■ **Texte fourni**:
::::::::::
Au coeur de cette transformation se trouvent l’évolution de l’économie de la Chine et ses retombées stra-tégiques et militaires, une montée en puissance qui préoccupe au premier chef l’Inde, dont les ambitions de devenir un pôle incontournable autant à l’échelle régionale qu’à l’échelle internationale ne sont pas cachées. Un grand nombre des enjeux locaux et régionaux doivent ainsi être observés à travers le prisme de la rivalité entre l’Inde et la Chine. Cette rivalité constitue la trame de China and India. Great Power Rivals, écrit par Mohan Malik. Spécialiste des relations internationales, en particulier des questions de sécurité, l’auteur fait appel à la fois à l’histoire, à la géographie, en particulier la géopolitique, aux sciences politiques et à l’économie pour explorer, sous toutes leurs coutures dans l’espace et dans le temps, les relations entre les deux grands rivaux. L’ouvrage est subdivisé en trois parties qu’on pourrait résumer ainsi : le contexte géohistorique, les études de cas, les trajectoires actuelles et futures.
::::::::::
■ **Exercices à traiter**:
1 - D'après le texte sur la rivalité entre l'Inde et la Chine, en combien de parties l'ouvrage de Mohan Malik est-il subdivisé ?
2 - Poursuivez le texte sur la rivalité entre l'Inde et la Chine à la suite de sa dernière phrase.
Les lignes enregistrées n'interviennent pas ici.
::::::::::
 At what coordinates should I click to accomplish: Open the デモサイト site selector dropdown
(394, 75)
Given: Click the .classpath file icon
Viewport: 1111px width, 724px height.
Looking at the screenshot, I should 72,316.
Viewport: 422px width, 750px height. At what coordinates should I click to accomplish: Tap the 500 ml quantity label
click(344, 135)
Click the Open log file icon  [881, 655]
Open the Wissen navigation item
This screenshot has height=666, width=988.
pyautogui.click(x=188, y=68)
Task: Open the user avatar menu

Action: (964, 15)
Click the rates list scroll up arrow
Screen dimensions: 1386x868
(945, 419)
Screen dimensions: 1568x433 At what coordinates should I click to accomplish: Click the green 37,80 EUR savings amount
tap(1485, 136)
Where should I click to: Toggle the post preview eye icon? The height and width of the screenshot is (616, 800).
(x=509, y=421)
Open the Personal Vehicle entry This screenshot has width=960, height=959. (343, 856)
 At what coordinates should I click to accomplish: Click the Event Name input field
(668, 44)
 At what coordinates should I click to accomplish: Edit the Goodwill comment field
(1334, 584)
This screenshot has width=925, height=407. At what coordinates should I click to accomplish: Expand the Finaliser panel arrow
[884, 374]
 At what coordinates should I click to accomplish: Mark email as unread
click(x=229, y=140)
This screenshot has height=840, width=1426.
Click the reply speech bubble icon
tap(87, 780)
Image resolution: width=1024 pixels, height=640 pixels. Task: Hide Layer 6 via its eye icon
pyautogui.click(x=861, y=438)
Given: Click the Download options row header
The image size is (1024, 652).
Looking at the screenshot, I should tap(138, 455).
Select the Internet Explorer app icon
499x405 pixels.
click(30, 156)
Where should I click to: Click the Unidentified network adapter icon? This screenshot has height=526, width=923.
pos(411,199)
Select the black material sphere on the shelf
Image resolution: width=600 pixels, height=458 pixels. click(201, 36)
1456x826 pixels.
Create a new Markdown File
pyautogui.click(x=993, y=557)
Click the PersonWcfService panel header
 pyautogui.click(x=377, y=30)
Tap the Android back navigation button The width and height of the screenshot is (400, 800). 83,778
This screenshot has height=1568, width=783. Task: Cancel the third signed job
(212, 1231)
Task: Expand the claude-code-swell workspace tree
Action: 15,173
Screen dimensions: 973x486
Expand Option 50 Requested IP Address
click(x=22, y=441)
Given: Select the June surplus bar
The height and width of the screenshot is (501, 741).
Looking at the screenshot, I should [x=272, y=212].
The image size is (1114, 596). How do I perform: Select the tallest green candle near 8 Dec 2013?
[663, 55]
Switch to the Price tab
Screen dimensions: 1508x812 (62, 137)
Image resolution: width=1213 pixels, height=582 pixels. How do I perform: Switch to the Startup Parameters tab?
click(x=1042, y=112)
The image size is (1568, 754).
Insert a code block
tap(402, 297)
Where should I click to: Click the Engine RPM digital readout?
::::::::::
■ **Réponses aux exercices**:
1 - Il est subdivisé en trois parties : le contexte géohistorique, les études de cas, les trajectoires actuelles et futures.

2 -
Dans la première partie, Malik examine d’abord comment l’Inde et la Chine se voient et se représentent dans les affaires mondiales, comment chaque pays perçoit son rôle, en se basant sur ses expériences historiques, ses traditions, sa culture, ses attitudes, ses symboles, ses mythes, bref, son identité (p. 10). L’auteur nomme cela la culture stratégique (strategic culture). Il est clair pour Malik que les ambitions respectives des deux États-nations se ressemblent, tout comme les moyens pour y parvenir et les justifications historiques qui leur servent d’appui, d’où des collisions fréquentes. Malik étudie ensuite les perceptions de l’Inde à partir de la Chine, puis l’inverse, en s’appuyant sur les transcriptions des échanges entre les principaux dirigeants (Chine, Inde, États-Unis, urss, Pakistan, etc.) pendant et entre les principaux épisodes conflictuels : les guerres de 1962 et de 1971, les tensions des années 1980 et 1990, dont celles qui font surface en 1998, lorsque l’Inde se dote de l’arme nucléaire (p. 87). L’examen permet de mieux comprendre les différentes allégeances ou alliances et leur évolution.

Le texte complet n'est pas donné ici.